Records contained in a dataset
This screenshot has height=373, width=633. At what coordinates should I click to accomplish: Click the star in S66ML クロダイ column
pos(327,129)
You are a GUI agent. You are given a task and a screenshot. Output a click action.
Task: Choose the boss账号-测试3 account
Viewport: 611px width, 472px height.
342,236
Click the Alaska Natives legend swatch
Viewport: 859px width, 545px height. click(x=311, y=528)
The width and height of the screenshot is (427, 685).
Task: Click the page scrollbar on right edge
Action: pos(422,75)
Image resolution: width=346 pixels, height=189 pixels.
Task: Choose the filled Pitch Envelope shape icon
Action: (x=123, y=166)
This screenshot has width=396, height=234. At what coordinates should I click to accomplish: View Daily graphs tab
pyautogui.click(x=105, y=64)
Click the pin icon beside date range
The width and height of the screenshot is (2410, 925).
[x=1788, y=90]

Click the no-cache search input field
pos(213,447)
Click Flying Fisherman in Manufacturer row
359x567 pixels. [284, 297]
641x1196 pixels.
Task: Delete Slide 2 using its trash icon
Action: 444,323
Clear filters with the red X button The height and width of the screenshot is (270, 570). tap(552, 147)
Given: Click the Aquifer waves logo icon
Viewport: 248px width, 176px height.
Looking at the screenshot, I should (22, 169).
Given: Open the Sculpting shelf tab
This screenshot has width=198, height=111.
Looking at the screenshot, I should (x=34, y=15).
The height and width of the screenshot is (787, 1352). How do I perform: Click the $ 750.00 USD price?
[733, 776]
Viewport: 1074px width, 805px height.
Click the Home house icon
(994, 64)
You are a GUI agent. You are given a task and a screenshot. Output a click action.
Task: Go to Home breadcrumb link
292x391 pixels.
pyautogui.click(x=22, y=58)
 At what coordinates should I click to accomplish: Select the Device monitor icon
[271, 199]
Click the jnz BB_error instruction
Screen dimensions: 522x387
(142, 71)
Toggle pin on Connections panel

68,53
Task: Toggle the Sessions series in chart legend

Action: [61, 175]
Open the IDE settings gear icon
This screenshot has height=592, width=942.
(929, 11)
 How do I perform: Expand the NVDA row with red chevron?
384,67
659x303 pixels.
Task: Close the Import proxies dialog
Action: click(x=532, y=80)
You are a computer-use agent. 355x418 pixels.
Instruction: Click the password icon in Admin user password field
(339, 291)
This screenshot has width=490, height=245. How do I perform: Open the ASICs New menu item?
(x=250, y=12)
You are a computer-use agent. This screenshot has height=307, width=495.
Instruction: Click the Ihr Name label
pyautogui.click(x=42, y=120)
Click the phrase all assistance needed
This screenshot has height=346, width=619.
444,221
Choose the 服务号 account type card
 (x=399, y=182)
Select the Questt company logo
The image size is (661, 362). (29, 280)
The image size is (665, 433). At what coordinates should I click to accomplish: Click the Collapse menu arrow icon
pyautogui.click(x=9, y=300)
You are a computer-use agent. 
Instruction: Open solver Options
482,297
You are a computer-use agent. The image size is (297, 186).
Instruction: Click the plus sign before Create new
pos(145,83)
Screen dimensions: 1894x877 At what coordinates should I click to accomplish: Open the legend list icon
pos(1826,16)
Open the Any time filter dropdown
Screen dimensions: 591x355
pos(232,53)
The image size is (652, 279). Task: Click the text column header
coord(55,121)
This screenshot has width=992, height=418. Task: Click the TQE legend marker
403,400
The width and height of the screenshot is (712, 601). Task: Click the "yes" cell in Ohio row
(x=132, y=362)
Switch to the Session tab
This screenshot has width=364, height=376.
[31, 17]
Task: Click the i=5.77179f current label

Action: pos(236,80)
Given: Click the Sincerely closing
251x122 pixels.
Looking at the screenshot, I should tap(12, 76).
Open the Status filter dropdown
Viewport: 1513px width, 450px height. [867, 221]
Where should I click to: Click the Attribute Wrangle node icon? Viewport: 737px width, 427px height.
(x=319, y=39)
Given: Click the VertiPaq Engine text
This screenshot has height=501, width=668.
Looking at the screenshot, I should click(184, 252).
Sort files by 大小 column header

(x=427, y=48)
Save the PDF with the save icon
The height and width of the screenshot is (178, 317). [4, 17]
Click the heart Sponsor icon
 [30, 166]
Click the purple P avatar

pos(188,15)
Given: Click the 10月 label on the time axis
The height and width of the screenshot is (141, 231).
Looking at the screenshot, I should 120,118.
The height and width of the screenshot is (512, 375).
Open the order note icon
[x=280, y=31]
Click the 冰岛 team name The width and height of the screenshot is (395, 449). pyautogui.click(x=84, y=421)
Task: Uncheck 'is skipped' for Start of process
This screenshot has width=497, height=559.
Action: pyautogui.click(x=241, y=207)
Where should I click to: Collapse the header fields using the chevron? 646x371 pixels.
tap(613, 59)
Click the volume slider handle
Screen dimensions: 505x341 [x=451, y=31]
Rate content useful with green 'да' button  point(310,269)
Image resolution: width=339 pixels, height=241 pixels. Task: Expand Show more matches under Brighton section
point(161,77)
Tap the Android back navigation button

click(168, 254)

- **WHAT YOU SHOULD DO**
Your response should be the lines above from the first to the one containing "Task: Choose the boss账号-测试3 account", inclusive, each given exactly.

- **ANSWER BOX**
This screenshot has height=373, width=633. At what coordinates should I click to accomplish: Click the star in S66ML クロダイ column
pos(327,129)
You are a GUI agent. You are given a task and a screenshot. Output a click action.
Task: Choose the boss账号-测试3 account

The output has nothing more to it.